Kate Jinx 

Stop. Grammar time: the adult word nerds going back to school

Formal grammar was taken out of the Australian curriculum in the mid-1970s – and some of us have catching up to do
  
  

Students at a grammar workshop in Melbourne.
Have you left your modifier dangling? Students at a grammar workshop in Melbourne.
Photograph: Heather Lighton/The Good Copy

“It’s a special kind of person who attends this class on a weekend,” says our grammar guru Penny Modra.

It’s 9am on one of the hottest spring days of the season, and there are about 20 of us in a small office-cum-classroom in Redfern, Sydney. Hosted by Melbourne publisher and writing school The Good Copy, we’re about to spend an entire day learning about dangling modifiers, modal verbs and subordinate clauses. On a Saturday. By choice.

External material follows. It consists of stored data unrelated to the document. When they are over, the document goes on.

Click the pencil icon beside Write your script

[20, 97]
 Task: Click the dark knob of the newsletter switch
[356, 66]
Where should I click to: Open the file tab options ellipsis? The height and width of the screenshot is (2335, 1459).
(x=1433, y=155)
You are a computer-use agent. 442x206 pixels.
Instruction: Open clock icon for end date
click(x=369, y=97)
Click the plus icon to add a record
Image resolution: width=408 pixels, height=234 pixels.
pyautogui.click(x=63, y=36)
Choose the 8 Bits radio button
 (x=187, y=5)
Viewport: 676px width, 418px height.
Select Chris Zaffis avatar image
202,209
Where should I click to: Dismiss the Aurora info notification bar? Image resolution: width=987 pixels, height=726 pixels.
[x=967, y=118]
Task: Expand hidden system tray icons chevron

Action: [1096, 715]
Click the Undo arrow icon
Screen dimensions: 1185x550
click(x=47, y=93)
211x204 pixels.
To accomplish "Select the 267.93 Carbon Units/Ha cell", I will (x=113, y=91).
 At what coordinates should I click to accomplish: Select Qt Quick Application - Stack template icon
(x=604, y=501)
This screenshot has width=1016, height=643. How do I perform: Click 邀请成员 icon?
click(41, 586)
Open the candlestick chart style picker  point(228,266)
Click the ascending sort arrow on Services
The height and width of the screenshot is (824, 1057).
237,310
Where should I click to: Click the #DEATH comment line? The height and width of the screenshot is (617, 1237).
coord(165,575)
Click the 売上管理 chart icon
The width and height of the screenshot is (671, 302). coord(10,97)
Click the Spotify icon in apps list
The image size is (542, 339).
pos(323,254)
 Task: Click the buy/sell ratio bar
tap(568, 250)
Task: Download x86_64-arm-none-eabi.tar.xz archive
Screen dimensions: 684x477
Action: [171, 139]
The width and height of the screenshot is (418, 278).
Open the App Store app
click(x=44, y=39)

Stop. Grammar Time is a punnily titled short course for word nerds and the semantically curious. I’m a little of column A and a little of column B, but mostly I’m just anxious that I’ll use the word “whom” incorrectly in public. My girlfriend already doesn’t allow me to fill in the crossword puzzles we do together – what’s next, public shaming?

Like most of my generation, I never learned (or “learnt” if you want to get all British about it) anything beyond basic sentence structure in school. Not because I was glued to MTV, but because formal grammar was taken out of the Australian curriculum in the mid-1970s. It wasn’t until I started attempting to learn other languages in my teens that I realised something was missing. I didn’t do anything about it, mind you. I pressed on, graduated from university and at some point started putting “writer” down as my main occupation. Still, ask me whether an object is laying flat or lying flat and my brain takes a quick nap.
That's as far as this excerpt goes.